# SSD mit 1,6 TB und 1Gb/s Read



## postaldude (10. August 2011)

Der Hersteller SMART Modular Technologies kündigte eine SSD mit 1,6TB an.

Diese soll das Spitzenmodell sein, außerdem gibt es noch 200Gb , 400Gb und 800Gb Versionen.

 Die SSD soll an 2 (!) 6 Gb/s-Serial-Attached-SCSI-Ports angeschlossen werden.
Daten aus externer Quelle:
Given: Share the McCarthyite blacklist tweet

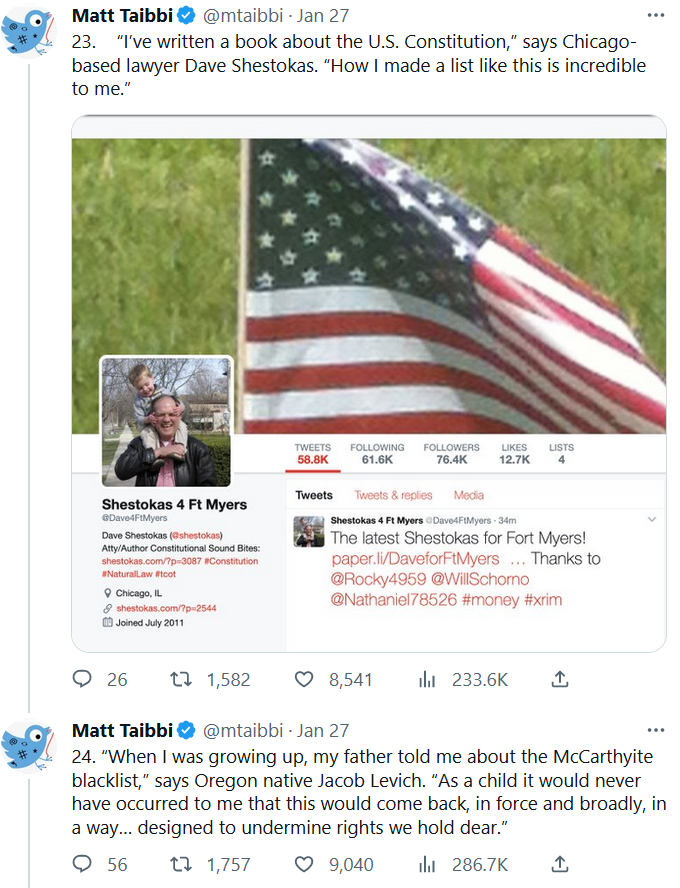Looking at the screenshot, I should click(x=560, y=864).
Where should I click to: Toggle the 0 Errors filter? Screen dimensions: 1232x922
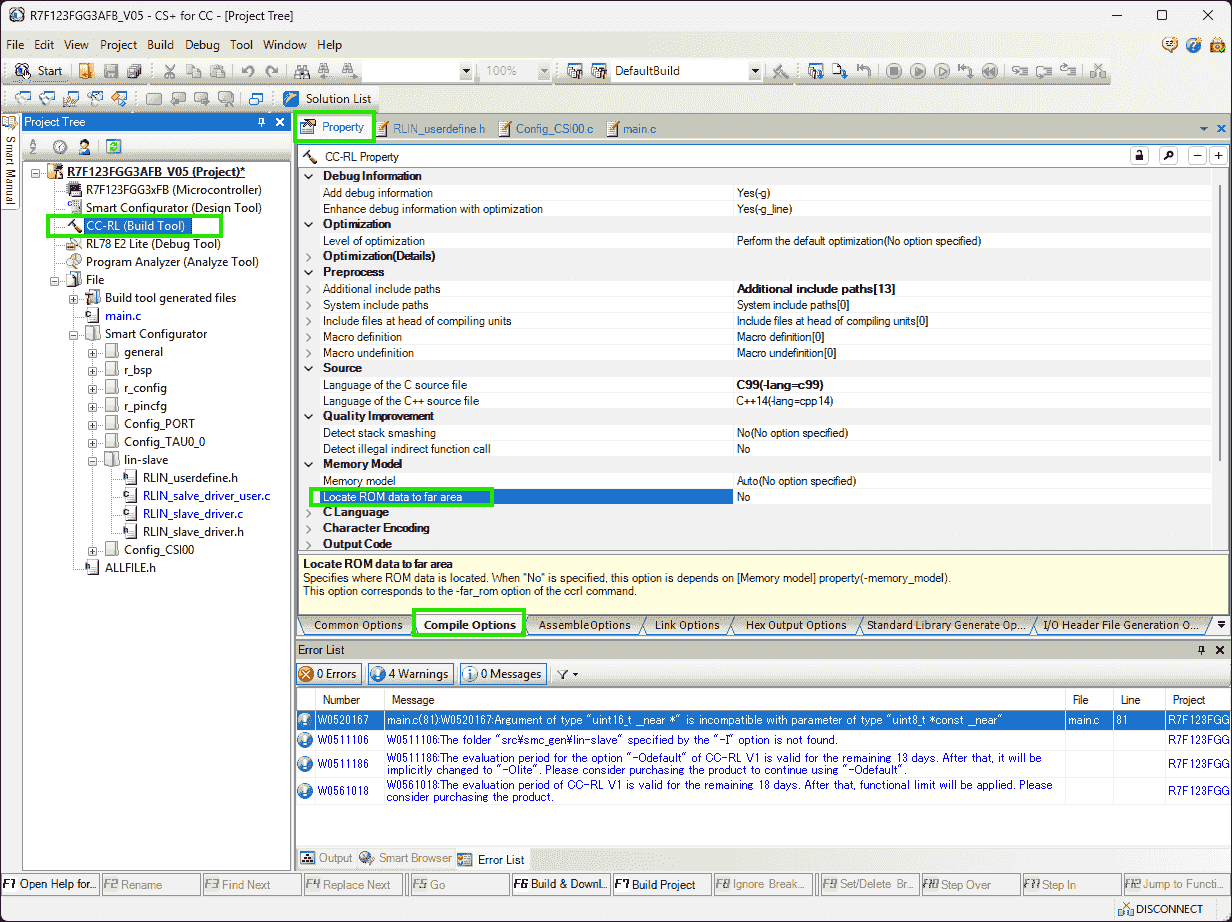[328, 674]
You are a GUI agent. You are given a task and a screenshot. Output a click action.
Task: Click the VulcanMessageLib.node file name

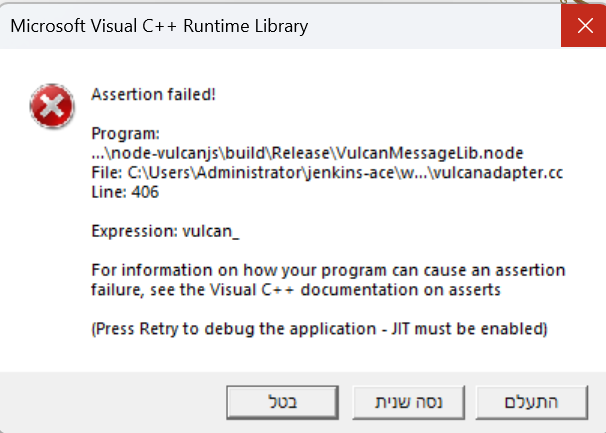pyautogui.click(x=430, y=153)
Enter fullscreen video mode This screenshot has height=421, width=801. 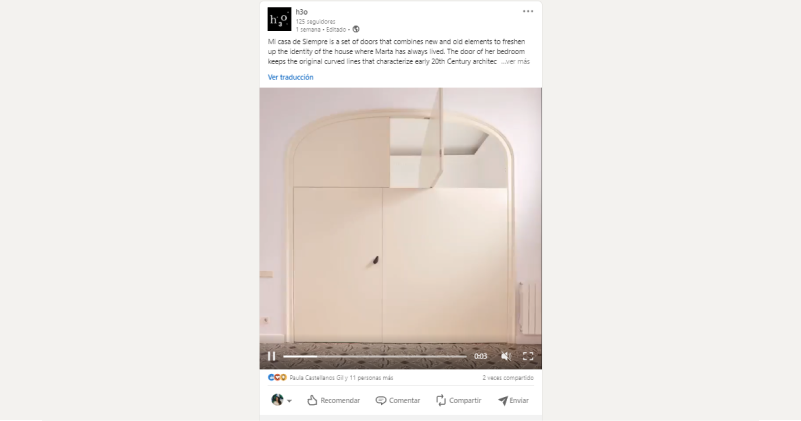pos(528,356)
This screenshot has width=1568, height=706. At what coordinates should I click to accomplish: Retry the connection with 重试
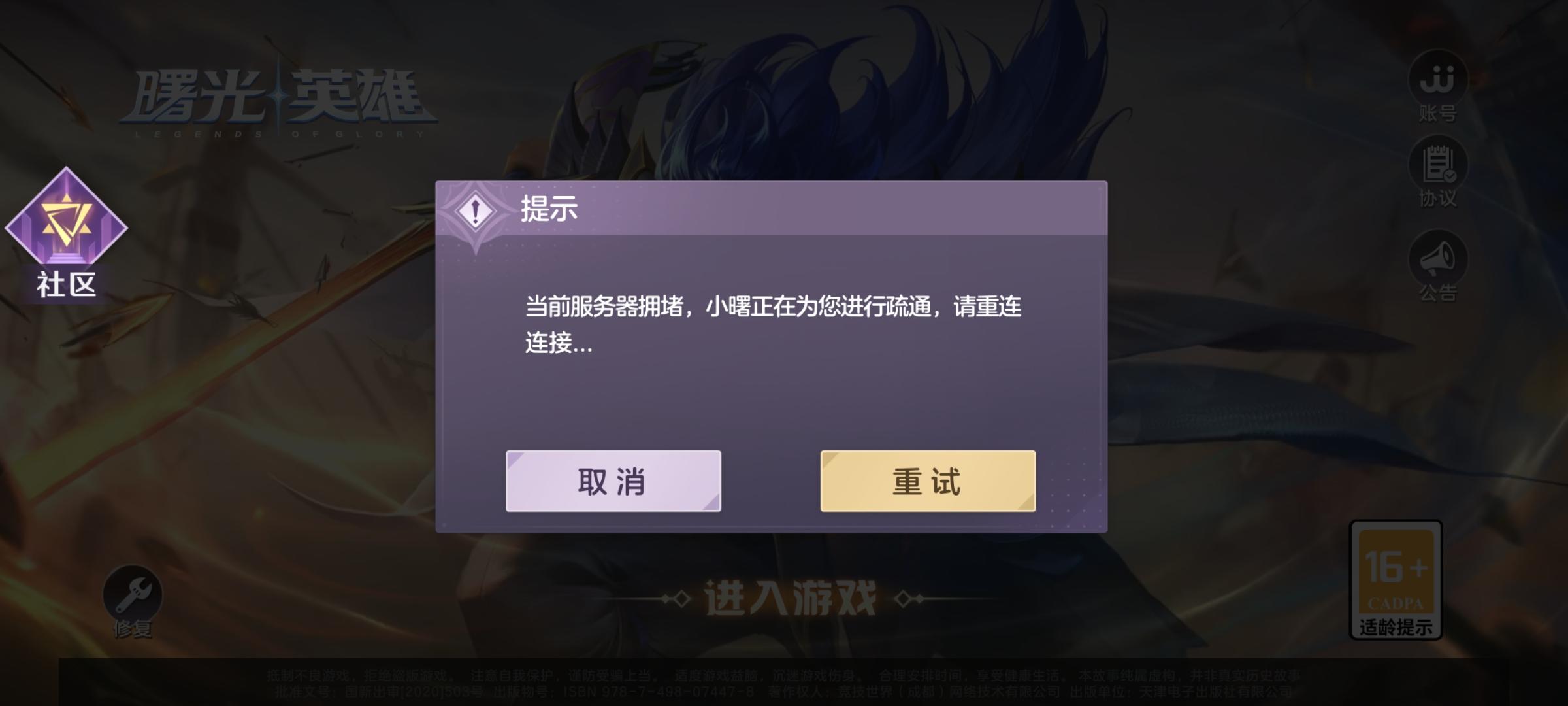(928, 481)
Quelle Hardwareluxx News: Hardwareluxx - SMART präsentiert SSD mit 1,6 TB Kapazität und 1 GB/s Lesegeschwindigkeit - Update


----------



## EnergyCross (10. August 2011)

das teil kannst doch nur mit einem kredit kaufen 

dann warten wir mal bis september


----------



## HAWX (10. August 2011)

Interessante SSD!
Leider wird sie für den normalen Anwender zu teuer sein.

Danke für die News!


----------



## AeroX (10. August 2011)

Hört sich interessant an, aber sicherlich krank teuer


----------



## postaldude (10. August 2011)

Ich denke es wird für high-end Server gut sein.
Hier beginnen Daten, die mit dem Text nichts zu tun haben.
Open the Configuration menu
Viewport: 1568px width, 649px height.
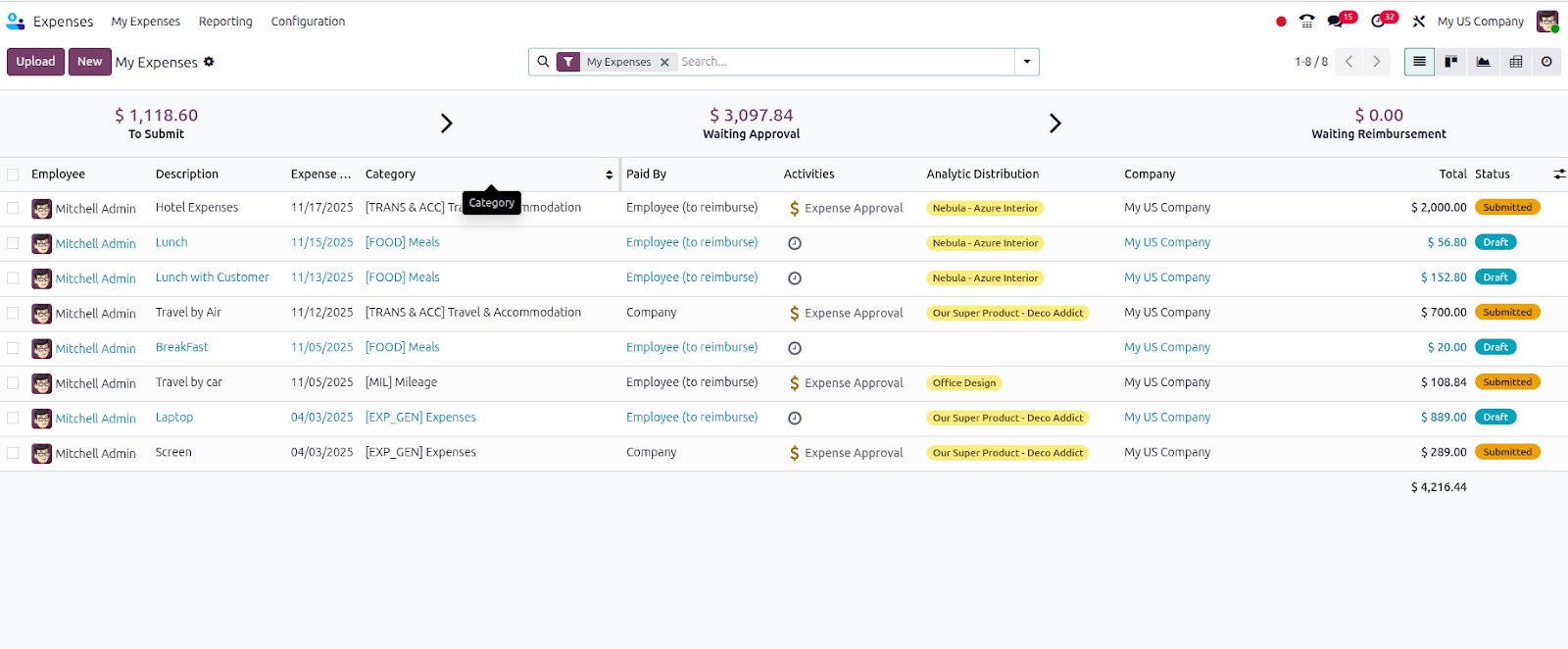tap(308, 21)
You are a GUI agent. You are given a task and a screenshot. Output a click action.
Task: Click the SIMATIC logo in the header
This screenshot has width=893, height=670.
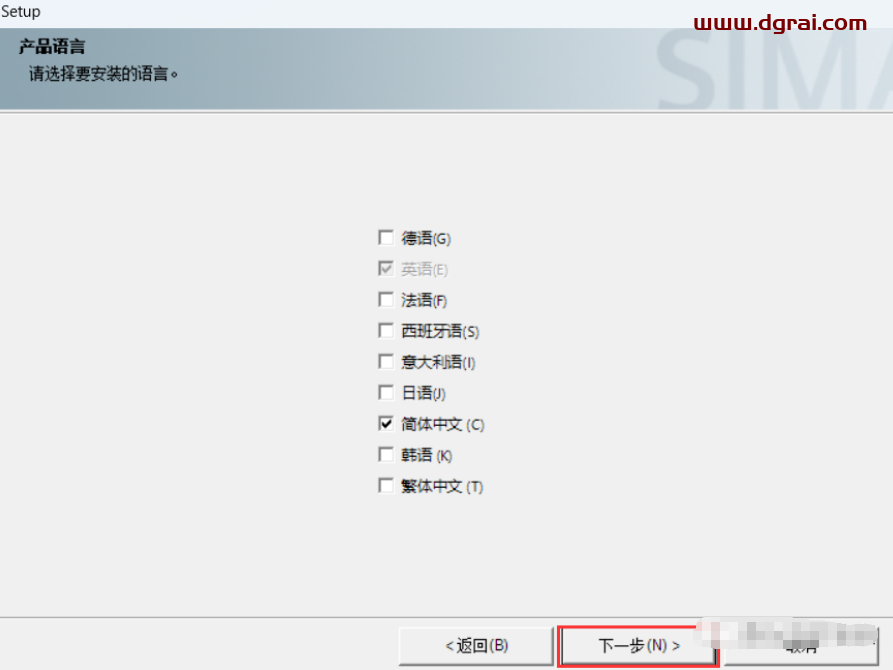coord(772,72)
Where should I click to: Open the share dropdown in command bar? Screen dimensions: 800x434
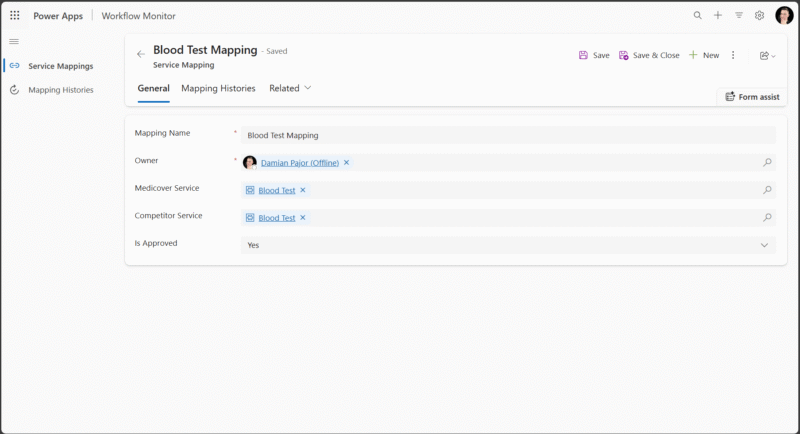(x=768, y=56)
Vielleicht möcht sich PCGH ja einen neuen Forumserver zulegen ?


----------



## blackout24 (10. August 2011)

Habe in diesem Video von eine 5TB SSD gehört. Kostenpunkt 88.000 USD
‪Client Build 5: Personal Super Computer 2011 (SR-2 X5690 Intel 510 GTX590 Nvidia Tesla)‬‏ - YouTube


----------



## HAWX (10. August 2011)

postaldude schrieb:
			
		

> Ich denke es wird für high-end Server gut sein.
> 
> Vielleicht möcht sich PCGH ja einen neuen Forumserver zulegen ?
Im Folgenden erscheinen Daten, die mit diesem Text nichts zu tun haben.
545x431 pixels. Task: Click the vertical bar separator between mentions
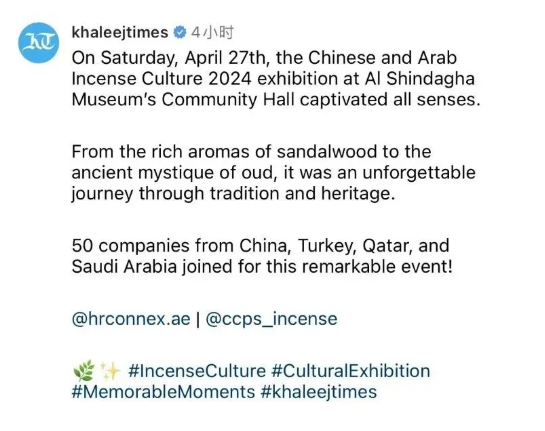[x=198, y=319]
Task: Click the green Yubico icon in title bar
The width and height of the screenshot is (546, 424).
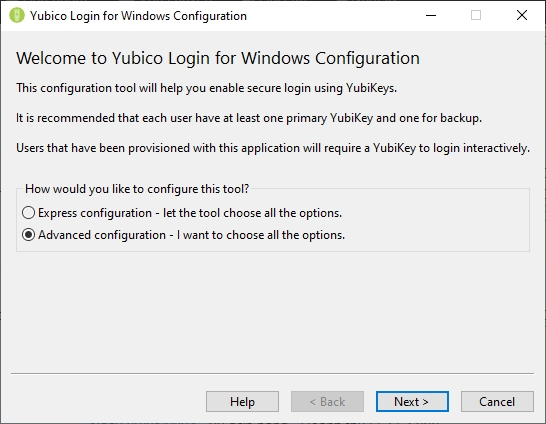Action: point(17,16)
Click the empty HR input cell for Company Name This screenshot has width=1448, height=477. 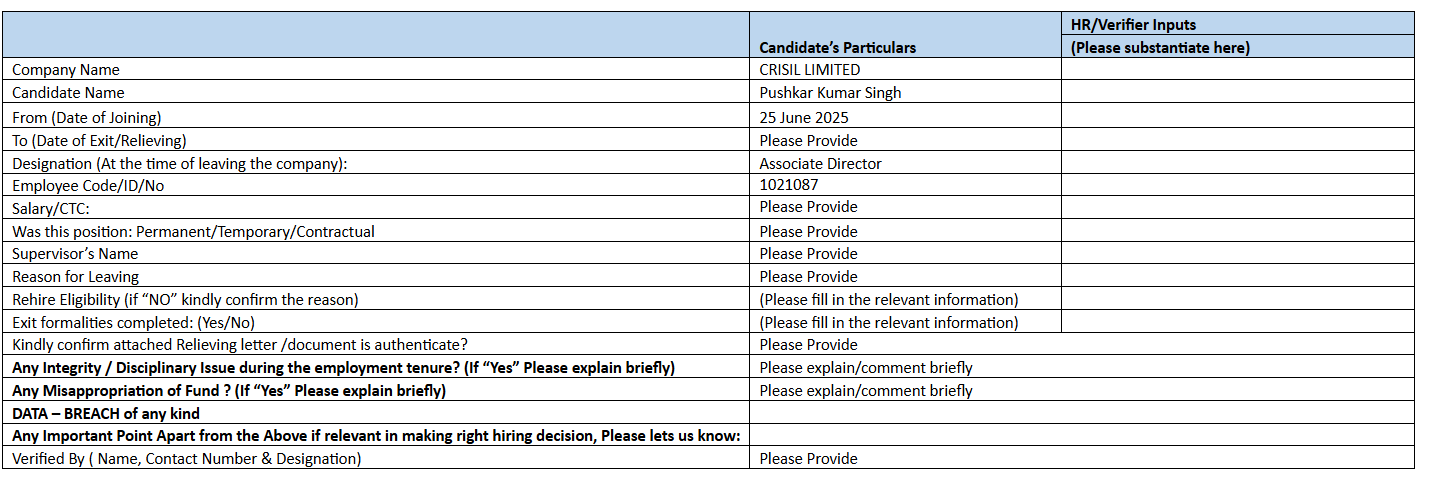(x=1237, y=70)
Ein Wink mit dem Zaunpfahl was?


----------



## Psycho1996 (10. August 2011)

Mal schauen wann SSDs schneller sind als RAM


----------



## postaldude (10. August 2011)

HAWX schrieb:


> Ein Wink mit dem Zaunpfahl was?



NEIN ? nein  Wie kommst du den darauf ? 
Ich möcht hier ja keine schlechten Worte über das Forum verlieren.


----------



## Charlie Harper (11. August 2011)

Diese News gibts auch schon auf der Main: Smart Modular Technologies kündigt SSD mit bis zu 1,6 TByte an - ssd

Mir scheint du bist etwas langsam mit den User-News


----------



## postaldude (11. August 2011)

Hops Sorry,
ich hab zwar gekuckt aber nichts gefunden 

Kann geclosed werden


----------



## BikeRider (11. August 2011)

1.6 TB wäre zu schön um wahr zu sein und dann natürlich zu teuer.


----------



## RedBrain (11. August 2011)

Psycho1996 schrieb:


> Mal schauen wann SSDs schneller sind als RAM


 
meine 12 GiByte DDR3-1333 (10700) Dual Channel RAM erreicht bis zu 2,8 GByte/sek(ATTO), durchschnittlich 2,6 GByte/sek (AS SSD), bei 4k stolze 380 MByte/sek (ATTO). Habe ein RAMDrive (4 GiByte; FAT32) zwischenlaufen wegen Minecraft. Der Spielstand lädt sich nur max. eine Sekunde. (!)


Je höher ist die Taktrate eines RAMs, desto höher ist die Bandbreite. 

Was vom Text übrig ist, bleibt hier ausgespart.